## Data in this exercise
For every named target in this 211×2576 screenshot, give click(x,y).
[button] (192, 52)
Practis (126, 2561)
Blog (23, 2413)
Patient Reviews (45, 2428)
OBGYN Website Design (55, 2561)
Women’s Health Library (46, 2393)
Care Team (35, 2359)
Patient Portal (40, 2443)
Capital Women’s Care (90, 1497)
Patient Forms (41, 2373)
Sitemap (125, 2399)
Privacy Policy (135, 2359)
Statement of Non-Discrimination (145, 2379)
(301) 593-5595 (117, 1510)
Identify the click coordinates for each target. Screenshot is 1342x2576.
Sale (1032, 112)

## Your objective
Faithfully reproduce all of the records, character for character.

## Problem solution
For every named target in this 211×2576 screenshot, give click(x,y).
[button] (192, 52)
Practis (126, 2561)
Blog (23, 2413)
Patient Reviews (45, 2428)
OBGYN Website Design (55, 2561)
Women’s Health Library (46, 2393)
Care Team (35, 2359)
Patient Portal (40, 2443)
Capital Women’s Care (90, 1497)
Patient Forms (41, 2373)
Sitemap (125, 2399)
Privacy Policy (135, 2359)
Statement of Non-Discrimination (145, 2379)
(301) 593-5595 (117, 1510)
Identify the click coordinates for each target. Screenshot is 1342x2576.
Sale (1032, 112)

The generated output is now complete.